• **Data entries**
______

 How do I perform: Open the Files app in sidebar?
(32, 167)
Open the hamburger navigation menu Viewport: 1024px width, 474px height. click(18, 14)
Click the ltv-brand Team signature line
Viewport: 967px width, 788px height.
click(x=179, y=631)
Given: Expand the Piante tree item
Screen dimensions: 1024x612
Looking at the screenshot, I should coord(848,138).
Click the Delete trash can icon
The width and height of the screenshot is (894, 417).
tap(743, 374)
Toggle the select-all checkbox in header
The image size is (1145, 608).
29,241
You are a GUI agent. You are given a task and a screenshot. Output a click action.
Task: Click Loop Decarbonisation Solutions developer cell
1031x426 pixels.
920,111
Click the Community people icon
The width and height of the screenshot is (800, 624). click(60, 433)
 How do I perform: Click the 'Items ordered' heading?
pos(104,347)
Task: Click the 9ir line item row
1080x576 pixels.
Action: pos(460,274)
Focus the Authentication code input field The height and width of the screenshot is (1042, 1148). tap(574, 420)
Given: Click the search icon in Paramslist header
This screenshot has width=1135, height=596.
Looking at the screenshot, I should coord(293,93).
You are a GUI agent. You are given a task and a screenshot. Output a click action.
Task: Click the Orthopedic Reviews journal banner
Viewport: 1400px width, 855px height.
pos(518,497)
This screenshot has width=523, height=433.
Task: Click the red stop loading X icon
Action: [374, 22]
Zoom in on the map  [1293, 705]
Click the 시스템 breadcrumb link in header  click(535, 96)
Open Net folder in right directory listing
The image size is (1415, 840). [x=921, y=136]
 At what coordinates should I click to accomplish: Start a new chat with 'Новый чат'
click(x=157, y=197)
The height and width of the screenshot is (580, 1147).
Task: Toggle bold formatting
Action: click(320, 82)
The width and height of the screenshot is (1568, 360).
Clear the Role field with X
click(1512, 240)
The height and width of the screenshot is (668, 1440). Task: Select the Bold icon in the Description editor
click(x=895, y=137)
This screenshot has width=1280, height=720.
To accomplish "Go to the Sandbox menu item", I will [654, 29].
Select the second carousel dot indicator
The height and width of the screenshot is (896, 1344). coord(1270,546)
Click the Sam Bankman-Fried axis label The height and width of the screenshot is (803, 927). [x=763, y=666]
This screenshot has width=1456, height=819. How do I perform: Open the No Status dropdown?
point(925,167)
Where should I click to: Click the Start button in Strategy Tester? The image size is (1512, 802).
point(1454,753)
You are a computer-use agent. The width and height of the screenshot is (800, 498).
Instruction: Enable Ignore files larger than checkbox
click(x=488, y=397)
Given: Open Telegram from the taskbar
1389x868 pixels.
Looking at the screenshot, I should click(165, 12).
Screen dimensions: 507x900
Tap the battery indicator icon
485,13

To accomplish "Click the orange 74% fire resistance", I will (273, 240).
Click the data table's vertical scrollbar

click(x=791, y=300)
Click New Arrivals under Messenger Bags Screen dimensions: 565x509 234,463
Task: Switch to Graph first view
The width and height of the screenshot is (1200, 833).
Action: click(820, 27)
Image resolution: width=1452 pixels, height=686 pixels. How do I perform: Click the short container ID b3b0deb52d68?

______

• **EXERCISE OBJECTIVE**
Reproduce every line of the data entries above verbatim, from the first line through the last.

• **TASK OUTPUT**
 How do I perform: Open the Files app in sidebar?
(32, 167)
Open the hamburger navigation menu Viewport: 1024px width, 474px height. click(18, 14)
Click the ltv-brand Team signature line
Viewport: 967px width, 788px height.
click(x=179, y=631)
Given: Expand the Piante tree item
Screen dimensions: 1024x612
Looking at the screenshot, I should coord(848,138).
Click the Delete trash can icon
The width and height of the screenshot is (894, 417).
tap(743, 374)
Toggle the select-all checkbox in header
The image size is (1145, 608).
29,241
You are a GUI agent. You are given a task and a screenshot. Output a click action.
Task: Click Loop Decarbonisation Solutions developer cell
1031x426 pixels.
920,111
Click the Community people icon
The width and height of the screenshot is (800, 624). click(60, 433)
 How do I perform: Click the 'Items ordered' heading?
pos(104,347)
Task: Click the 9ir line item row
1080x576 pixels.
Action: pos(460,274)
Focus the Authentication code input field The height and width of the screenshot is (1042, 1148). tap(574, 420)
Given: Click the search icon in Paramslist header
This screenshot has width=1135, height=596.
Looking at the screenshot, I should coord(293,93).
You are a GUI agent. You are given a task and a screenshot. Output a click action.
Task: Click the Orthopedic Reviews journal banner
Viewport: 1400px width, 855px height.
pos(518,497)
This screenshot has width=523, height=433.
Task: Click the red stop loading X icon
Action: [374, 22]
Zoom in on the map  [1293, 705]
Click the 시스템 breadcrumb link in header  click(535, 96)
Open Net folder in right directory listing
The image size is (1415, 840). [x=921, y=136]
 At what coordinates should I click to accomplish: Start a new chat with 'Новый чат'
click(x=157, y=197)
The height and width of the screenshot is (580, 1147).
Task: Toggle bold formatting
Action: click(320, 82)
The width and height of the screenshot is (1568, 360).
Clear the Role field with X
click(1512, 240)
The height and width of the screenshot is (668, 1440). Task: Select the Bold icon in the Description editor
click(x=895, y=137)
This screenshot has width=1280, height=720.
To accomplish "Go to the Sandbox menu item", I will [654, 29].
Select the second carousel dot indicator
The height and width of the screenshot is (896, 1344). coord(1270,546)
Click the Sam Bankman-Fried axis label The height and width of the screenshot is (803, 927). [x=763, y=666]
This screenshot has width=1456, height=819. How do I perform: Open the No Status dropdown?
point(925,167)
Where should I click to: Click the Start button in Strategy Tester? The image size is (1512, 802).
point(1454,753)
You are a computer-use agent. The width and height of the screenshot is (800, 498).
Instruction: Enable Ignore files larger than checkbox
click(x=488, y=397)
Given: Open Telegram from the taskbar
1389x868 pixels.
Looking at the screenshot, I should click(165, 12).
Screen dimensions: 507x900
Tap the battery indicator icon
485,13

To accomplish "Click the orange 74% fire resistance", I will (273, 240).
Click the data table's vertical scrollbar

click(x=791, y=300)
Click New Arrivals under Messenger Bags Screen dimensions: 565x509 234,463
Task: Switch to Graph first view
The width and height of the screenshot is (1200, 833).
Action: click(820, 27)
Image resolution: width=1452 pixels, height=686 pixels. How do I perform: Click the short container ID b3b0deb52d68?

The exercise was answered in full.